Two weeks before the Olympic cross-country, Val d'Isere will provide a final tune up for the Olympic-bound athletes. Almost all of the Games riders have registered to compete in Val d'Isere, so this will also offer an interesting opportunity to gauge the form of the riders. One rider who, sadly, will be missing is Maja Wloszczowska (CCC Polkwice). The 2008 Olympic silver medalist broken her foot a week ago at a pre-Olympic training camp in Italy and will miss both this race and the Games.

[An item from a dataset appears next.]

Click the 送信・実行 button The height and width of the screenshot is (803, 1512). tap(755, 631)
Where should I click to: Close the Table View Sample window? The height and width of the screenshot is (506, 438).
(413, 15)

The Val d'Isere course is less technical than the previous rounds in Mont Ste Anne, Canada, and Windham, New York. Offering no major climbs, it follows a figure eight, with the first loop up the valley bottom lasting three kilometres. The second loop in 1.9 kilometres and takes the riders into the town centre over some man-made features and then up a short single track climb. It is narrow, so passing may prove tough, but it should be fast with little to separate the riders. With a lot of the course winding through the event centre and town, it should make for good spectating.
Catharine Pendrel (Luna) has already won the women's cross-country, with an insurmountable lead after back-to-back wins in the last two rounds, but look for a resumption of the ongoing battle between Pendrel and the 2011 World Cup champion Julie Bresset (BH-SR Suntour-Vallandry Peisey). Others looking for podium spots will be Pendrel's team mates Georgia Gould and Katerina Nash, plus Pendrel's fellow Canadian Olympian, Emily Batty (Subaru-Trek).
On the men's side, the race for the title is still open. Nino Schurter (Scott Swisspower), fresh off winning the Swiss national title, still leads the standings, despite not competing at the last round in Windham. However, his lead has shrunk to a slim 12 points over Burry Stander (Specialized). Stander's team mate, Jaroslav Kulhavy, also has a slight chance of over taking Schurter to defend his 2011 World Cup title. Another rider to watch will be the great Julien Absalon (Orbea), the two time defending Olympic champion. Absalon skipped the last two rounds of the World Cup to go into Olympic preparation, but won the fourth round, also on French soil, in La Bresse.
The Downhill is quite different from previous rounds. At under two kilometres in length, it is a completely open, rocky alpine run, with no tree cover. It will make for excellent TV coverage, and the whole course is visible from the finish. The route follows the infamous Val D'Isere Olympic downhill ski route. It starts just 200 metres below the Super G start from the 1992 Albertville Winter Olympics and passes through a very famous passage called the Ancolie, a narrow, steep gulley between towering cliffs. From there the course is wide and fast, with flat corners and few man-made features. The course enters the finish below the Olympic torch monument and hits a final large wooden drop into the finish bowl. It's going to be love or hate for the riders.
Neither the men's nor women's titles are decided, so there is still a lot on the line. Rachel Atherton (GT Factory) moved into the lead of the women's series at Windham with her third victory of the season. Atherton is now 30 points ahead of former leader Emmeline Ragot (MS Mondraker), who will be looking to regain the lead on home soil. Others to watch will be Australian champion Tracey Hannah (Hutchinson United Ride) and Myriam Nicole (Commencal/Riding Addiction).
The men's title may be mathematically still open, but the 295 point lead of American Aaron Gwin (Trek World Racing) means that his competitors have virtually conceded a repeat World Cup title to Gwin. With four wins already this season in five events, the question will be whether Gwin can match last year's five wins here. However, Greg Minnaar (Santa Cruz Syndicate), the only rider to beat Gwin on the World Cup circuit in the past two years, cannot be counted out by any measure. Gee Atherton (GT Factory) and world champion Danny Hart (Giant Factory) should also be strong podium contenders.